Derrida and Hayek

In The Communist Postscript Borys Groys presents a provocative thesis. Derrida’s philosophy explains without knowing the phantasy of the free market economists.

The notions of subjective ignorance, autonomy of the market, i.e. its infinite play, and the non-existence of a transcendental instance are central to Hayek. For him the market constitutes the absolute instance, an anonymous space in which all social interactions take place without any command or subjective knowledge. The market is also understood as a formal system of information. Prices carry local information into the big field of the market. Now, prices are neither right nor wrong. They are signifiers determined by other prices. This constitutes an infinite play of offer and demand. The State is seen as an illusion, an institution that intervenes the market from the outside based on claims of knowledge. But neither the State nor individuals can know anything. Because this game is not biased and cannot be mastered, winners and losers are only temporary, accidents of the movement of the market. The market is “open” because peaks and valleys cancel each other. Wins and loses are always temporal.

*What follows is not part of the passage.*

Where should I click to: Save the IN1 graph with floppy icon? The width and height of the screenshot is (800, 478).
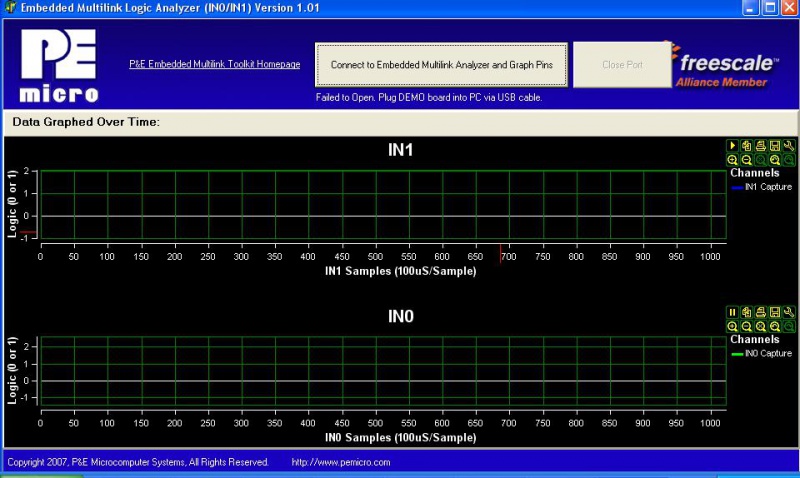[775, 146]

Now, Derrida claims that the ultimate philosophical field is not subjective. It is “writing”, a system of signs that determine reciprocally. The phenomenological subject is actually tied to the game of signs. The term sign is retained as is points towards a system of differences, but it does not require a meaning or a meaning. There is nothing to know behind signs. We don’t play with them but are played by them. There is no transcendental signifier that can stop or control the play of signs from some outside. This movement can be called “différance”. In later texts Derrida claims that différance and play are other names for justice, because there are no subjective powers to control it, and what it gives will also be taken away. The play of signs produces and destroys meaning at the same time.